Here is a quick description of how this relationship is set up.

All examples below use real world values from my personal device with a test account. The fact that I’m comfortable making that publicly available can act as an indication on how non privacy sensitive that data is.

What Conversations sends to the app server

  • FCM Token: The FCM token is essentially the address of the device that will be used to address push notifications to. That address can change over time. The address is generated by the Google Play Service on the user’s phone. Conversations has no influence over how and when this is (re)generated and can only request it.

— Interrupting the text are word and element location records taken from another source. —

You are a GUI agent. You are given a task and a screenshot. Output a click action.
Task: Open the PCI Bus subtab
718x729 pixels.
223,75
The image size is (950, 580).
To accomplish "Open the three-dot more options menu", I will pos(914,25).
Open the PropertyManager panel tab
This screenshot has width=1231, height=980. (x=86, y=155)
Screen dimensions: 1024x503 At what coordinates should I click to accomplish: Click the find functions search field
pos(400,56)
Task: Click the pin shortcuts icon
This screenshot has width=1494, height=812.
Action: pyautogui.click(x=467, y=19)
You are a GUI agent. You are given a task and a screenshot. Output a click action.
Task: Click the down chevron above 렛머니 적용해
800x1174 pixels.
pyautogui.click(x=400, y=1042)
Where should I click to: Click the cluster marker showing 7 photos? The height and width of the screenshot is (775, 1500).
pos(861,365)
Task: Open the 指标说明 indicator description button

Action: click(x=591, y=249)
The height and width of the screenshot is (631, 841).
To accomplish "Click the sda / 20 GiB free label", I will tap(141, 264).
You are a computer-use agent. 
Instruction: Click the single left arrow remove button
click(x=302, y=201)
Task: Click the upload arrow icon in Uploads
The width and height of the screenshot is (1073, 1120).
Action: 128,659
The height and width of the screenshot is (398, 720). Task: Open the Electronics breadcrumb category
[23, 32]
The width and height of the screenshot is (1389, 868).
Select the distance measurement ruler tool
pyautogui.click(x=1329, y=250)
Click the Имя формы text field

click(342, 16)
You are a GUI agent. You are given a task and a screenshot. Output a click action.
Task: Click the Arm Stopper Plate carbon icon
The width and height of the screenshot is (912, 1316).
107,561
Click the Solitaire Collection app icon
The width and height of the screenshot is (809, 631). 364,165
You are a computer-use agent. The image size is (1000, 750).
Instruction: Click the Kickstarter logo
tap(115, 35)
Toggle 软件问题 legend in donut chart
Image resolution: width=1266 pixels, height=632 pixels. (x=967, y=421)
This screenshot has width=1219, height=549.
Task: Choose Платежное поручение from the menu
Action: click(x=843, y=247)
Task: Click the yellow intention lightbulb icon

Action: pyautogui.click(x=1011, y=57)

  • Secure Device Id: Since the FCM token can change over time the app server needs a second unique ID per device so when it receives a new FCM token it knows whether this one replaces an existing device or is for an entirely new device. Conversations uses the Android ID which is a unique string that is generated by the Android operating system and persists over the life time of the app. In older versions of Android this used to be shared across all apps. Nowadays every app gets its own ID generated by the OS.

  • The app server then generates a random string (Node ID in the language of the XEP) and stores a combination of the FCM Token, the node id, the domain of the account (not the entire account) and a hashed string of the account jid + the secure device id. Since the account jid is essentially salted with the secure device id the app server operator won’t be able to reverse the account jids by looking at the database. The node id is sent back to the client.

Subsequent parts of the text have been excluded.